Healey, J. (2025) 'Aramaic: lingua franca, koine, or both?,' in Open Book Publishers, pp. 771–796. doi.org/10.11647/obp.0463.28.

@bookstodon

Aramaic: Lingua Franca, Koine, or Both?

The study investigates the historical roles of Aramaic as both a lingua franca and a koine, examining its development and usage across various periods. It identifies three main contexts: as the administrative and diplomatic language of the Achaemenid Persian Empire, as the religious and scholarly language of Jewish communities in Late Antiquity and the Middle Ages, and as the liturgical and literary language of Syriac Christianity. Aramaic’s adaptability allowed it to function as an international medium for communication, transcending local dialects and ethnic boundaries.
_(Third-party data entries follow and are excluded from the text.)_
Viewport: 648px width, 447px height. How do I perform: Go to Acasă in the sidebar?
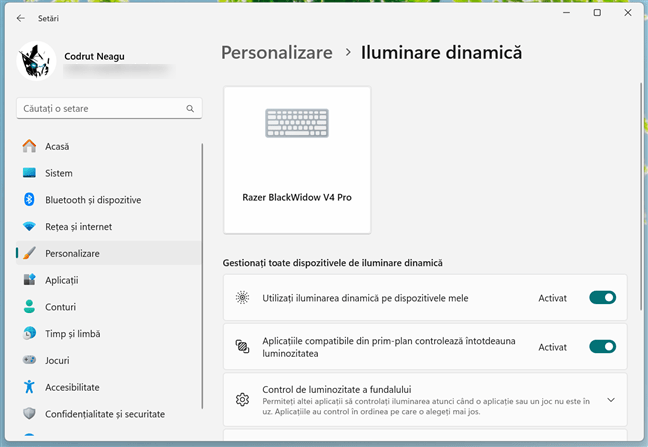point(57,146)

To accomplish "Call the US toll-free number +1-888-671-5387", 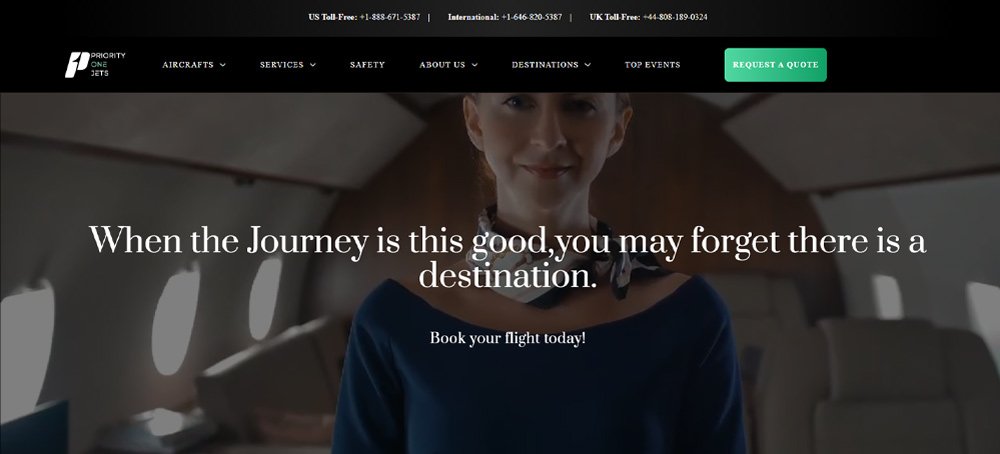I will coord(390,17).
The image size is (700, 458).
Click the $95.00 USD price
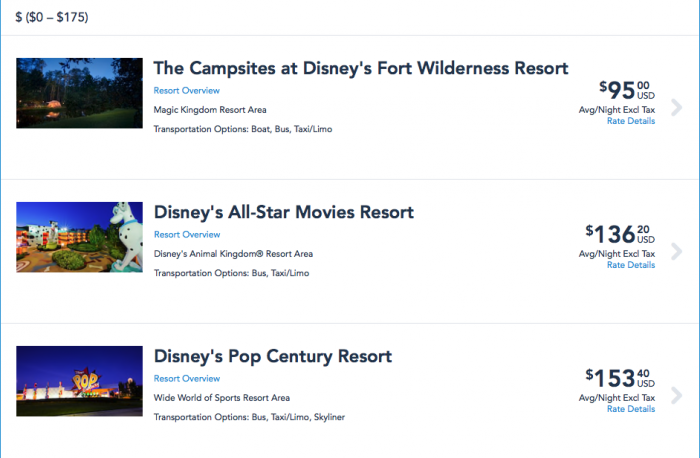click(627, 91)
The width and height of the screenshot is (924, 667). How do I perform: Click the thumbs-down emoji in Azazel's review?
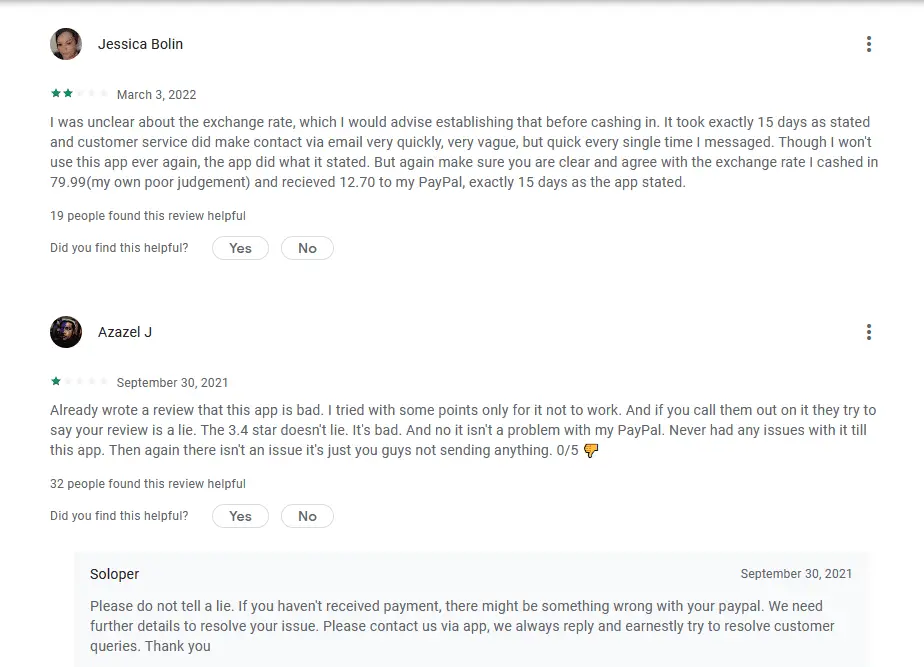(591, 451)
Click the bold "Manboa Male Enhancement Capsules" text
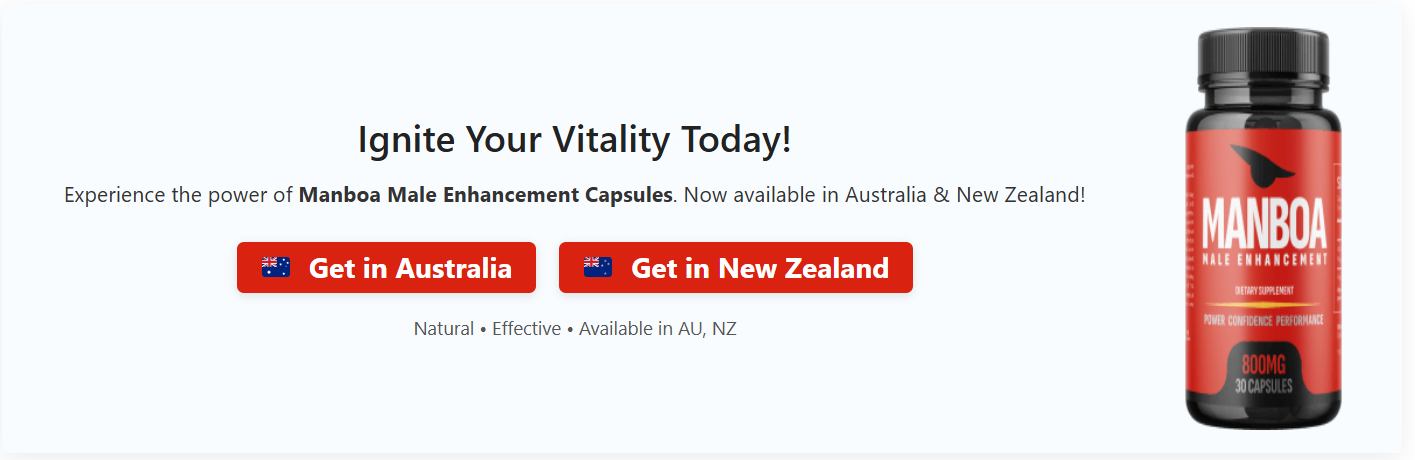This screenshot has width=1415, height=460. 485,194
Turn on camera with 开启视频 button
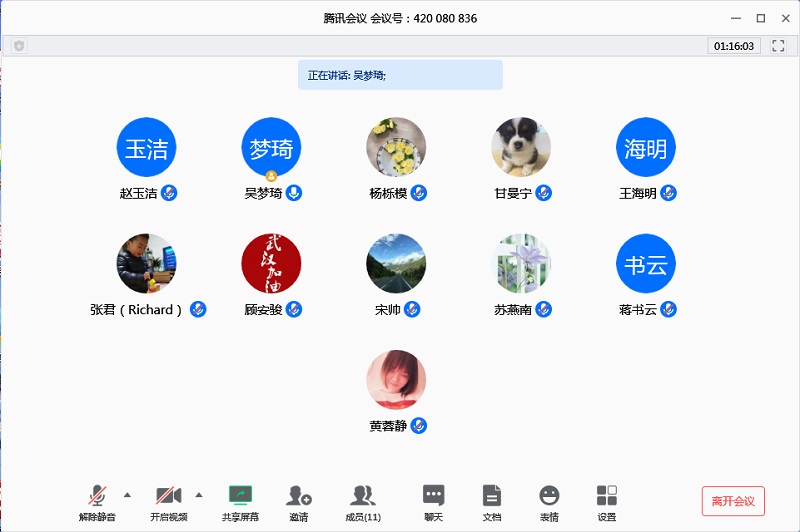Viewport: 800px width, 532px height. [168, 496]
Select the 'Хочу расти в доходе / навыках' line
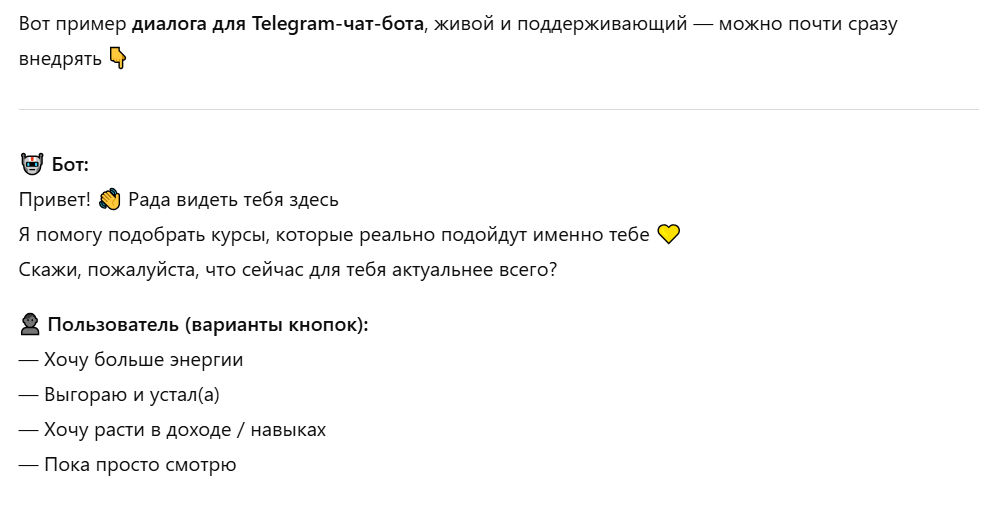The width and height of the screenshot is (994, 514). tap(172, 430)
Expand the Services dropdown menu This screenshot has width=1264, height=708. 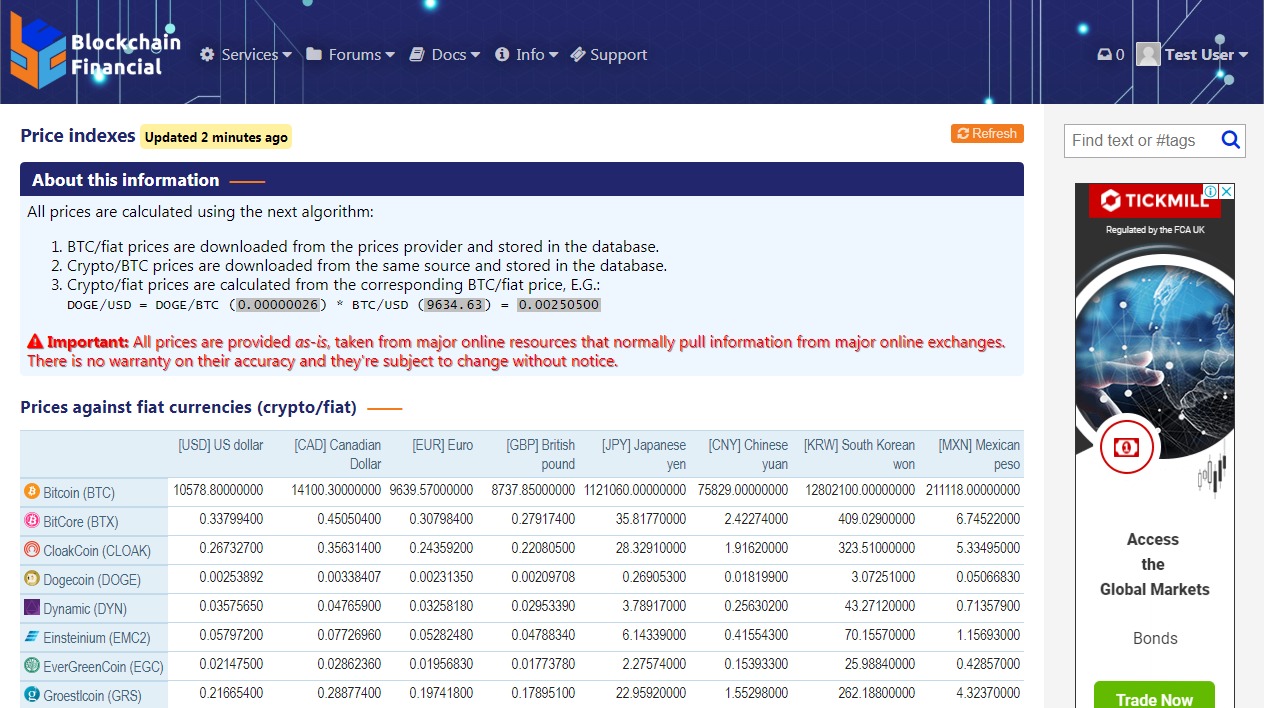246,55

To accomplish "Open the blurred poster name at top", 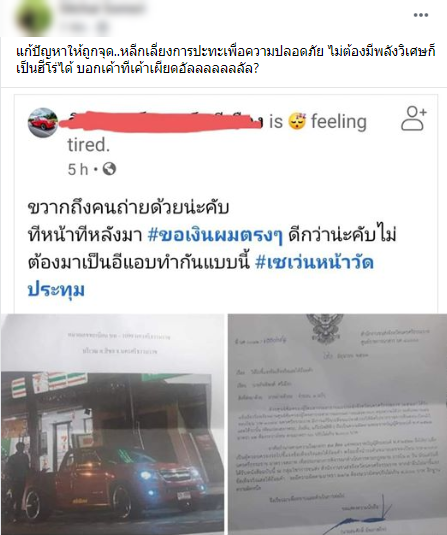I will click(x=102, y=8).
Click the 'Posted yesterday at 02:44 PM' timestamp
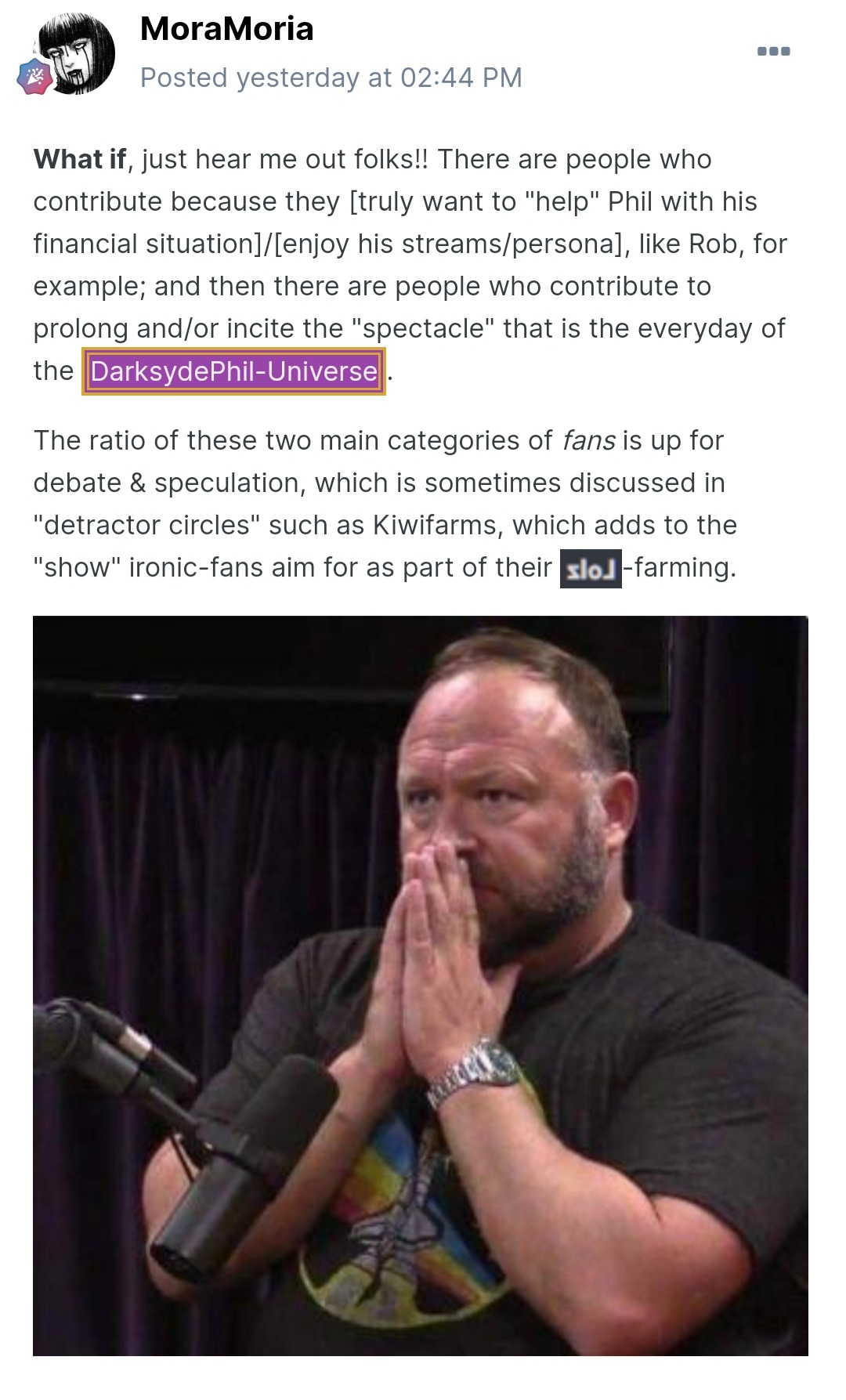Screen dimensions: 846x1400 pyautogui.click(x=331, y=78)
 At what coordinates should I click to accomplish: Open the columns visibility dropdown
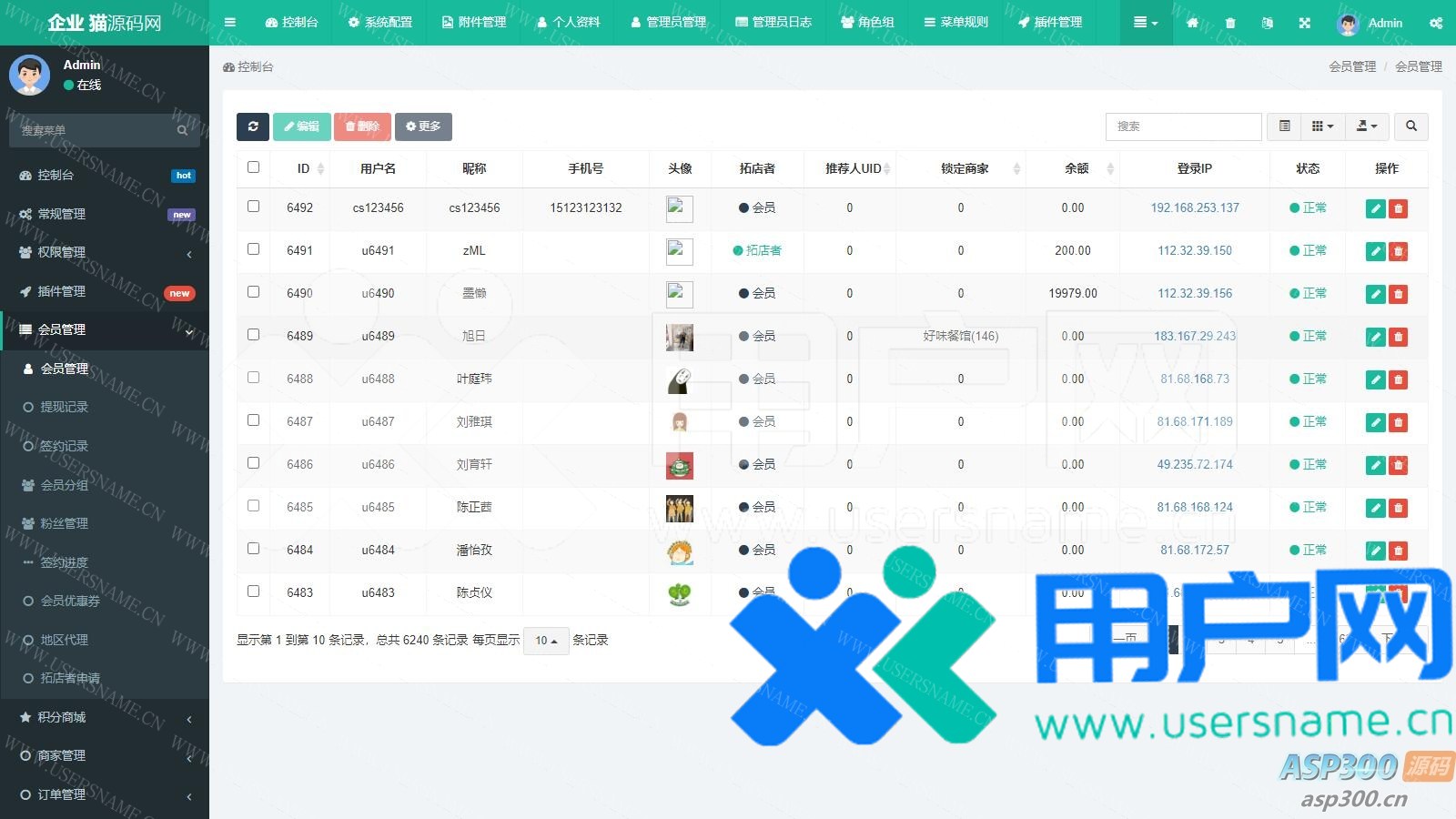click(1322, 126)
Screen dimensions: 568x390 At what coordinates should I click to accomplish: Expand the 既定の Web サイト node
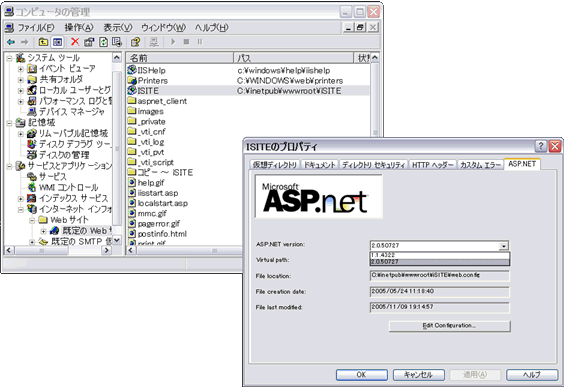[x=43, y=231]
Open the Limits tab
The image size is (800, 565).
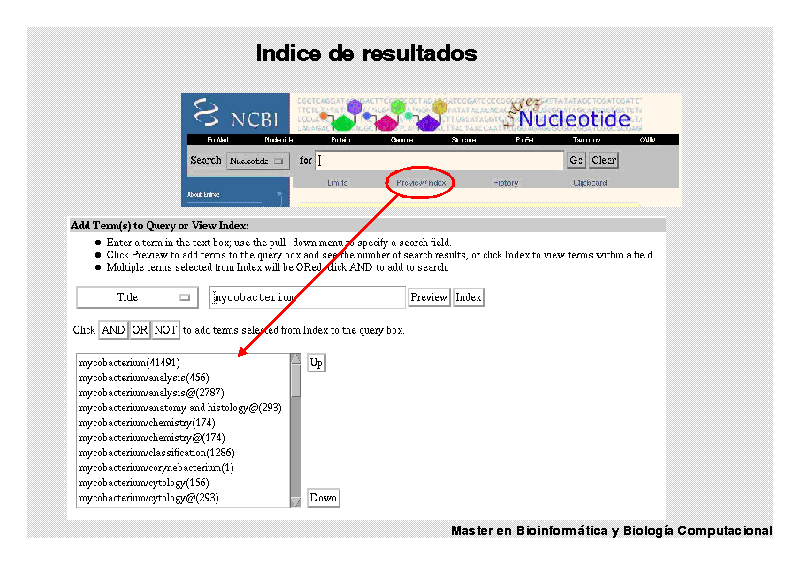338,183
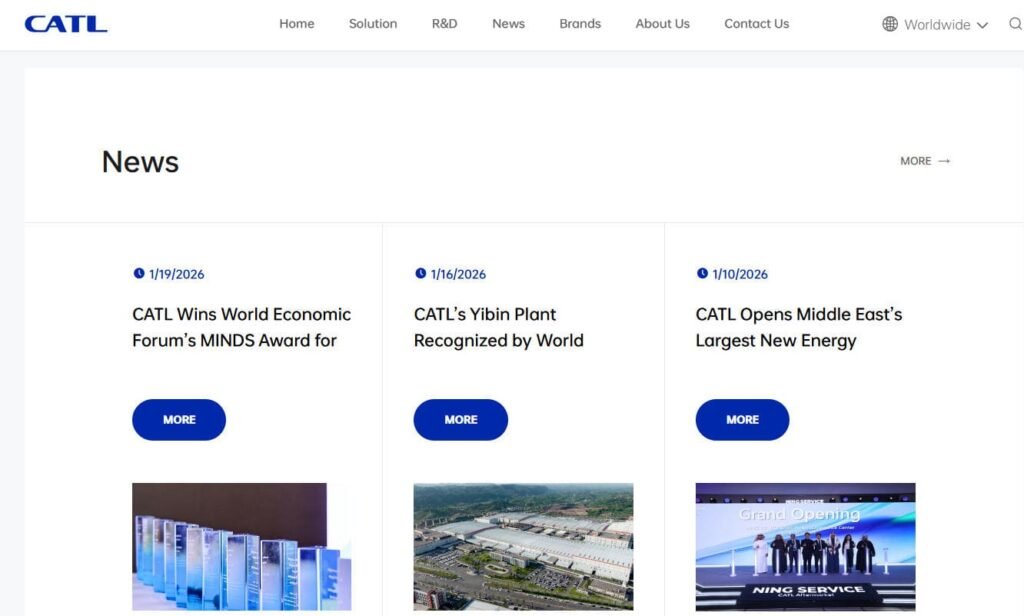The height and width of the screenshot is (616, 1024).
Task: Click the CATL logo
Action: click(66, 24)
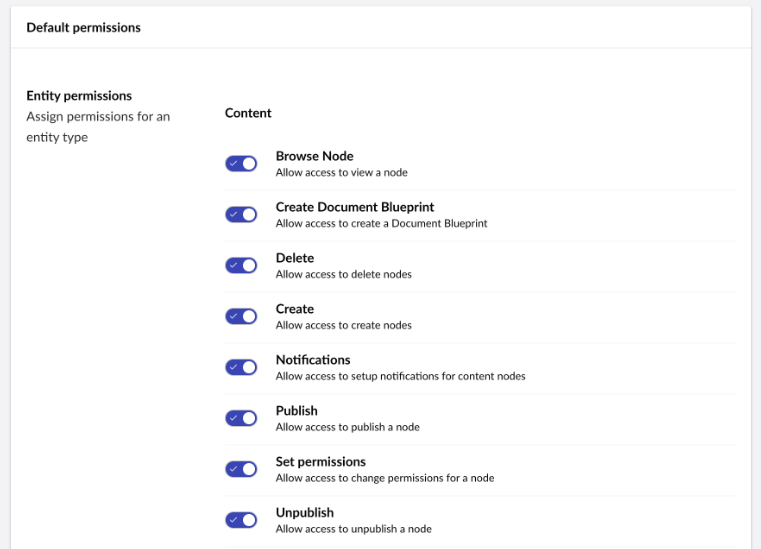
Task: Disable the Unpublish permission toggle
Action: pos(241,520)

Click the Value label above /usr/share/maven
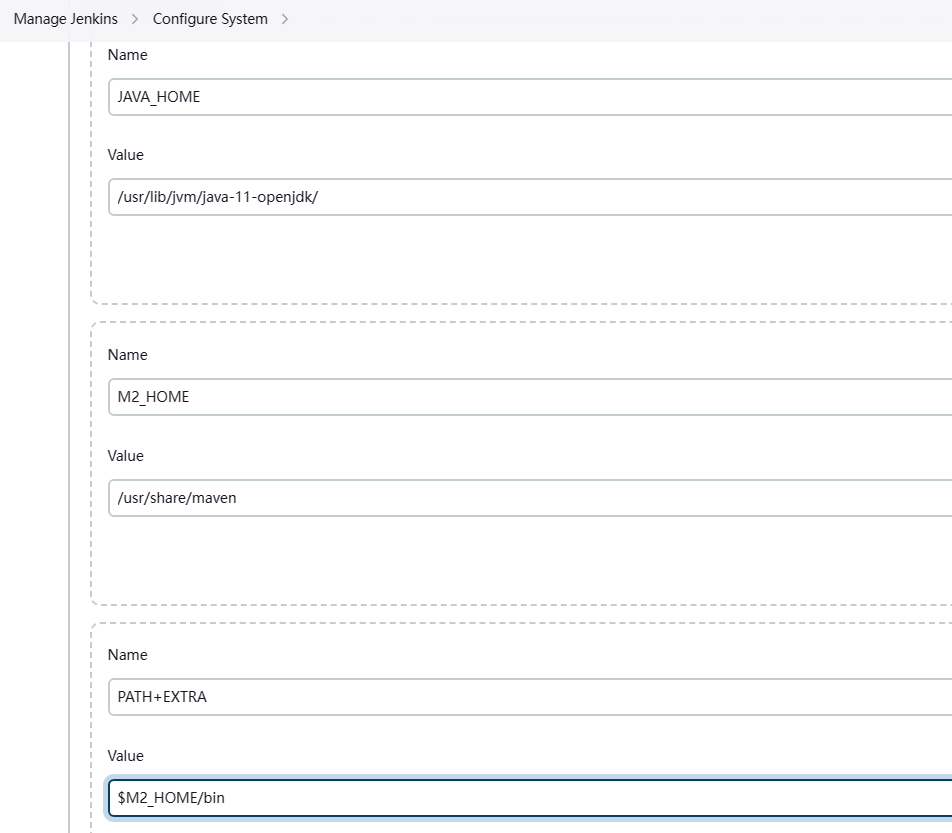(126, 455)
The discussion contrasts the broader concept of a lingua franca, which includes ad hoc languages for specific purposes, with the more structured and culturally embedded nature of a koine, developed within linguistic communities for unified usage. The article highlights Aramaic’s persistence through historical shifts, its role in intercommunal exchanges, and its eventual decline with the rise of Arabic as a dominant language in the region.

www.openbookpublishers.com

@bibliolater @bookstodon I'm curious to see if this study looks at how Syriac fit into everything. Especially with how prevalent it was in early Arab Islamic empires, not to mention all the Syriac documentary evidence in Central and East Asia.